▶ [BRIEF]: Read through the entries below and return each line with the word "İçin".

*** Begin section ***

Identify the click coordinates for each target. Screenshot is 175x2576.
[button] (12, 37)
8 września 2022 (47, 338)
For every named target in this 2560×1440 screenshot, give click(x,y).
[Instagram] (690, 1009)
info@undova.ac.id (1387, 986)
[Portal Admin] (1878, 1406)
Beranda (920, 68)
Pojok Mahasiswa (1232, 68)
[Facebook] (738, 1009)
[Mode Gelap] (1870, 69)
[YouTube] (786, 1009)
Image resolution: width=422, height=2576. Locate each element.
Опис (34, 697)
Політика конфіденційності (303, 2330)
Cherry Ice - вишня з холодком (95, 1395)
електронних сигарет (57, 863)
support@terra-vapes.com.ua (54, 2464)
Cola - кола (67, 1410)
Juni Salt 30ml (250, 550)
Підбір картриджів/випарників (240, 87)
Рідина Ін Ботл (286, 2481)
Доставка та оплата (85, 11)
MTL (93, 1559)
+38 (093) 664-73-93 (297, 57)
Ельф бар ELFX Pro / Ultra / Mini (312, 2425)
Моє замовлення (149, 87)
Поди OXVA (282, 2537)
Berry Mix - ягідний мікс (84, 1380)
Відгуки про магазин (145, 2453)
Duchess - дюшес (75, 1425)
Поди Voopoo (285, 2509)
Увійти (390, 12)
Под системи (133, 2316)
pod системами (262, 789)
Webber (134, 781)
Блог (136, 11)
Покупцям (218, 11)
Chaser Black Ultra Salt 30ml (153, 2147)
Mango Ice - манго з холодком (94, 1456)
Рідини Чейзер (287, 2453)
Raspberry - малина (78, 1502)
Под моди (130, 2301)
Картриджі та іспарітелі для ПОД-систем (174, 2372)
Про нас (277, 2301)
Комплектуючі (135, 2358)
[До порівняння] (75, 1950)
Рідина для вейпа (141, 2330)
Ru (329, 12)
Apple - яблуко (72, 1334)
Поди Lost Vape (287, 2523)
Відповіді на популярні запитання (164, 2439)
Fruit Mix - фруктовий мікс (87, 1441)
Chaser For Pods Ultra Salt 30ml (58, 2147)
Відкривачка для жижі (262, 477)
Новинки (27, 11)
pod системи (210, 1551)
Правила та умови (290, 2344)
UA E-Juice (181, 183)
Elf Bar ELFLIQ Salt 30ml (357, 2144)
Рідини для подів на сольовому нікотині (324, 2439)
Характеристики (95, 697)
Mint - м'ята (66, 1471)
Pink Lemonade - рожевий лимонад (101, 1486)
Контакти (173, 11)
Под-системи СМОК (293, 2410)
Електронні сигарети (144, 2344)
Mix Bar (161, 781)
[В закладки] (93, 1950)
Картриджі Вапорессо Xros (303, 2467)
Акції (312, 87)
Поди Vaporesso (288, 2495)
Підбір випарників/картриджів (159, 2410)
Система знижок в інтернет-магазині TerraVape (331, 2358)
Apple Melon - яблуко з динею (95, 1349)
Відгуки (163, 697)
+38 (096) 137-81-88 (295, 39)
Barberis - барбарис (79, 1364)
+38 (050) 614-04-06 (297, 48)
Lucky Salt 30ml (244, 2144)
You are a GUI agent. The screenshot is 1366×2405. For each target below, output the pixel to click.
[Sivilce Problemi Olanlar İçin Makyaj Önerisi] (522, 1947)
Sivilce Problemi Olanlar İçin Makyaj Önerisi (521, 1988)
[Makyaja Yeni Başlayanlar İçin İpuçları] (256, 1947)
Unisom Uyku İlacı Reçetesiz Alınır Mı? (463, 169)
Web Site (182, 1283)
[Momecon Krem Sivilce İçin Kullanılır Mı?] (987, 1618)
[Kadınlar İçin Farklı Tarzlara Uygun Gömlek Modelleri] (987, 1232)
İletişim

*** End section ***

▶ [ANSWER]:
[Sivilce Problemi Olanlar İçin Makyaj Önerisi] (522, 1947)
Sivilce Problemi Olanlar İçin Makyaj Önerisi (521, 1988)
[Makyaja Yeni Başlayanlar İçin İpuçları] (256, 1947)
[Momecon Krem Sivilce İçin Kullanılır Mı?] (987, 1618)
[Kadınlar İçin Farklı Tarzlara Uygun Gömlek Modelleri] (987, 1232)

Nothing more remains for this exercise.